In this study, we observed that MAEO reduced the phosphorylation of ERK and P65 in LPS-induced RAW 264.7 macrophages (Figure 9). As a representative NF-κB, P65 is activated to induce various cellular responses, tissue repair, and inflammation-related genes. Previous studies have shown that MAPK and NF-κB pathway activation is the first signal to transcriptionally upregulate chemokines and cytokines when LPS stimulates macrophages [50]. ERK, a member of the MAPK family, is activated by not only Toll-like receptors (TLRs) that recognize LPS but also Janus kinase (JAK)-signal transducer and activator of transcription (STAT) signaling of cytokine receptors [51]. LPS-induced cytokines are recognized as cytokine receptors by the surrounding cells. Importantly, IL-6 has the strongest effect on the phosphorylation of STAT3, which triggers a cytokine storm leading to various chronic inflammatory diseases [52,53,54]. Although the expression and function of NF-κB in chronic inflammatory skin diseases such as AD is still unclear, there are many reports that it is related to the inflammatory response [31,55,56]. These data suggest that activation of inflammation may play a crucial role in chronic inflammatory skin diseases. All of these findings support the anti-inflammatory effects of MAEO found in previous studies. Therefore, MAEO might suppress the ERK-NF-κB pathway and effectively reduce excessive inflammation and the subsequent AD-like lesions.

Figure 9

Proposed mechanism of action of MAEO under LPS-induced inflammatory and DNCB-induced AD-like conditions.

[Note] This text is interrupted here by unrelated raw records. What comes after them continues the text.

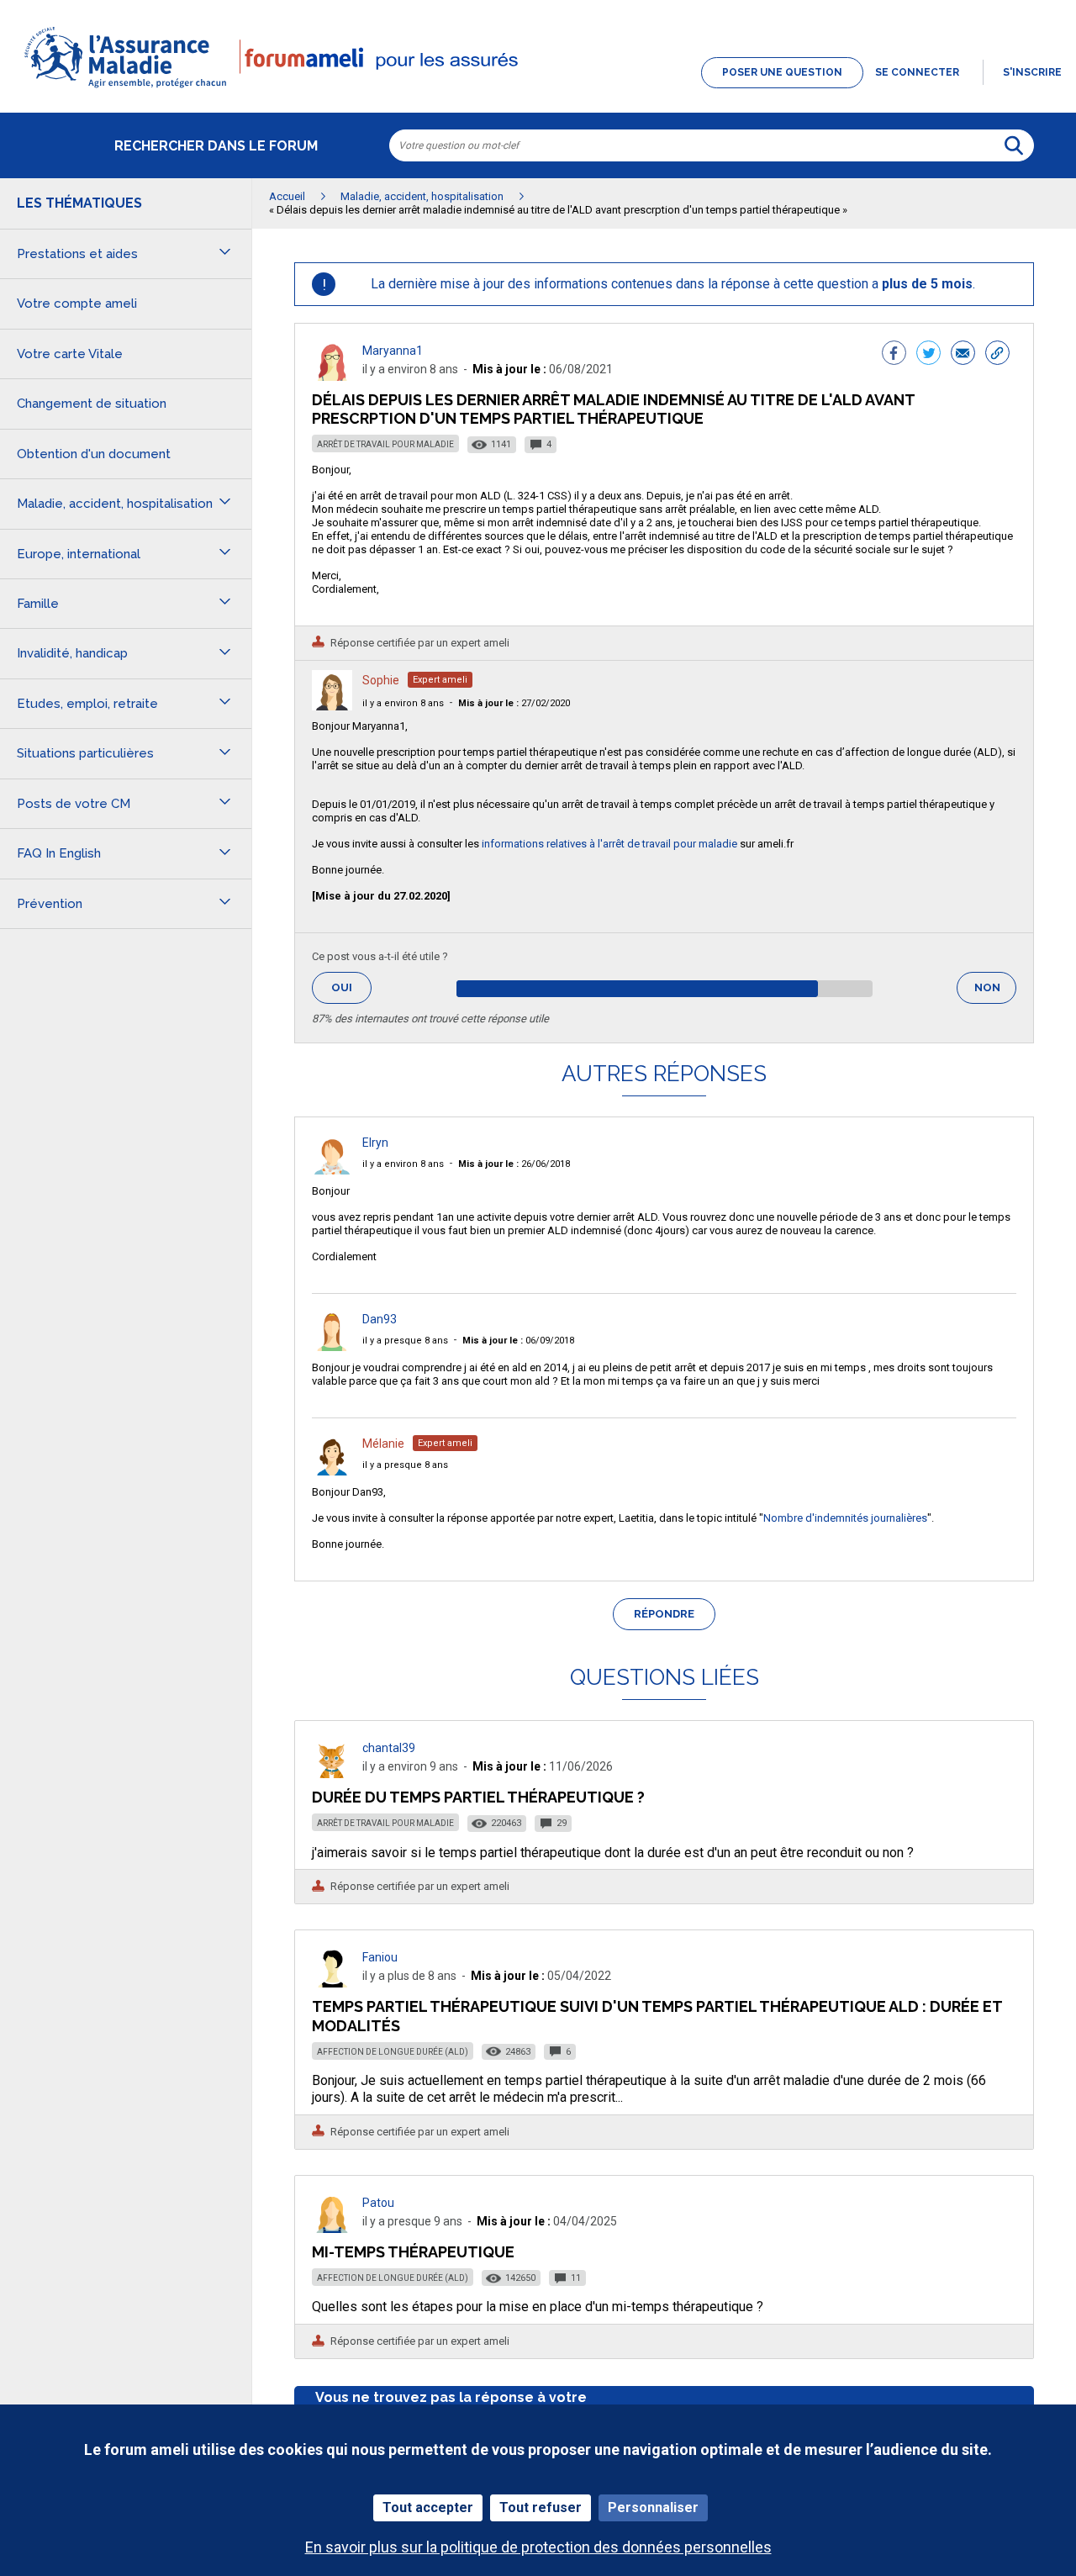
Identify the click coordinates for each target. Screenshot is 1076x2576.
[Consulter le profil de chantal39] (332, 1774)
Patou (378, 2202)
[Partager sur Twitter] (928, 354)
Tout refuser (540, 2507)
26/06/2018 (514, 1164)
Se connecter (917, 72)
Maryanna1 (392, 350)
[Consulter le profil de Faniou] (332, 1983)
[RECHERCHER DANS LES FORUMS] (1014, 145)
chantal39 (388, 1748)
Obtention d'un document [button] (94, 454)
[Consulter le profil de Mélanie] (332, 1471)
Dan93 (379, 1319)
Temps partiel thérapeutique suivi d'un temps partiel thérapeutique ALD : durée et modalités (657, 2016)
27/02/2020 (514, 703)
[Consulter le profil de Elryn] (332, 1170)
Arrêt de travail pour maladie (385, 444)
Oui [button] (351, 987)
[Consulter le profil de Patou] (332, 2228)
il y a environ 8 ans (403, 703)
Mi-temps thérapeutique (413, 2252)
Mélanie (383, 1443)
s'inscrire (1032, 72)
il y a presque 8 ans (405, 1340)
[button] (538, 89)
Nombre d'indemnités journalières (845, 1518)
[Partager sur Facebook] (894, 354)
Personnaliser (653, 2507)
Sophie (380, 680)
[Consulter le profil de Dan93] (332, 1346)
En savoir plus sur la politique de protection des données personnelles (538, 2547)
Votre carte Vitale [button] (70, 354)
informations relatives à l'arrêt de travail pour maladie (609, 843)
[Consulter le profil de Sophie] (332, 706)
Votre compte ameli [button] (77, 303)
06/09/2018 (518, 1340)
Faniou (380, 1957)
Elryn (375, 1142)
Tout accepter (427, 2507)
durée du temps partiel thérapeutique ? (478, 1797)
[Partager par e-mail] (963, 354)
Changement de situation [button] (91, 403)
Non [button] (995, 992)
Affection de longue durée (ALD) (392, 2051)
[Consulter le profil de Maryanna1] (332, 376)
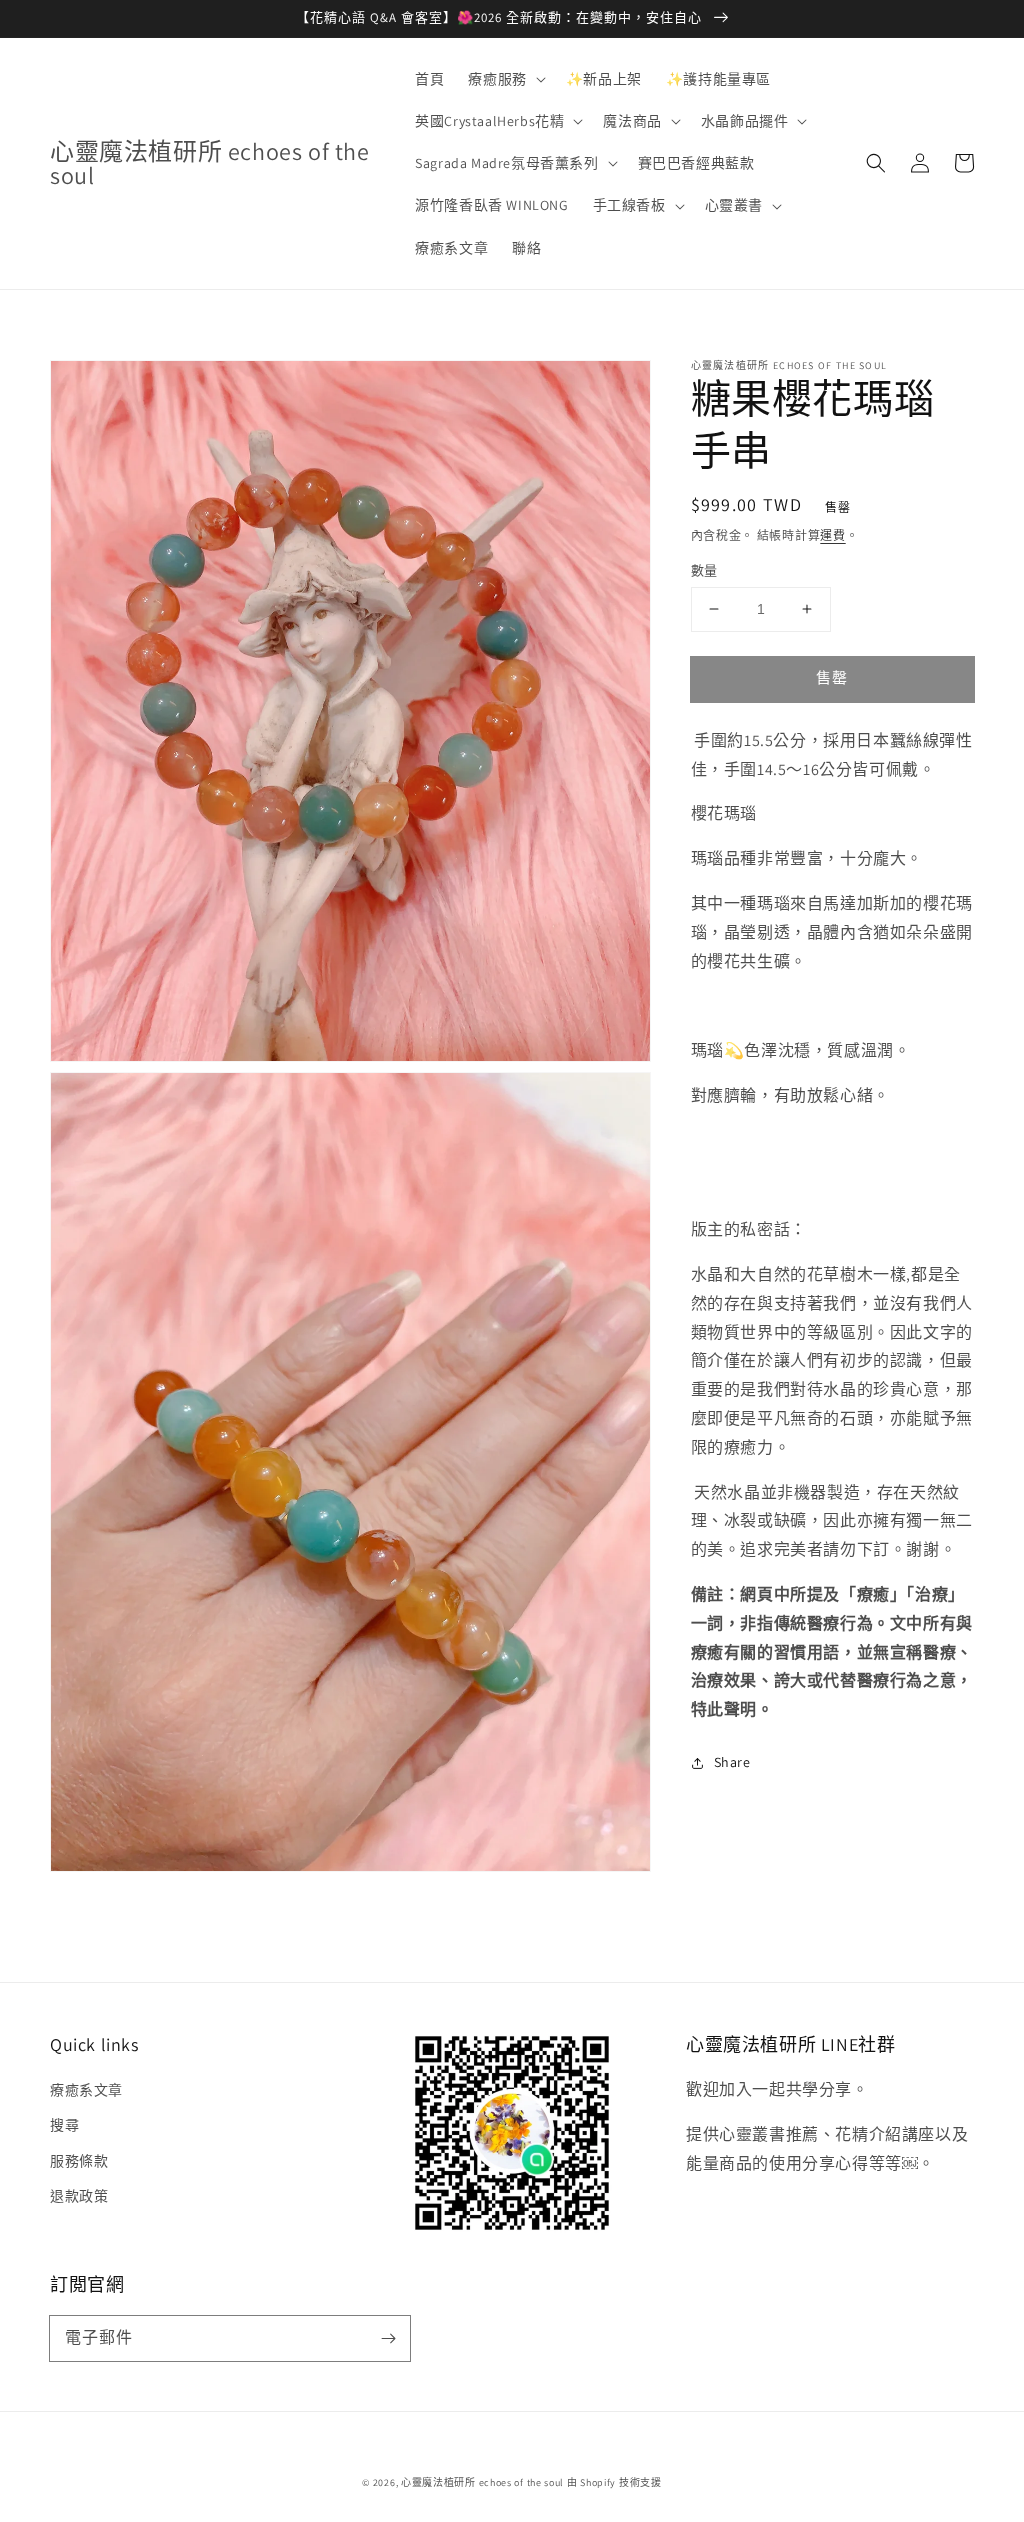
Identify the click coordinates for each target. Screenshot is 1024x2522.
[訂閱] (388, 2338)
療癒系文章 (86, 2090)
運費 (832, 535)
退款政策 (79, 2196)
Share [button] (732, 1762)
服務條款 (79, 2161)
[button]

In conclusion, we confirmed the effects of MAEO on LPS-induced inflammatory stimulation in RAW 264.7 macrophages and HaCaT keratinocytes. As reported, menthol and menthone are the main ingredients of MAEO and are thought to have anti-inflammatory properties [44]. Furthermore, MAEO might be a promising treatment for systemic inflammatory disease, especially in AD due to its activity in inhibiting the ERK/NF-κB pathway.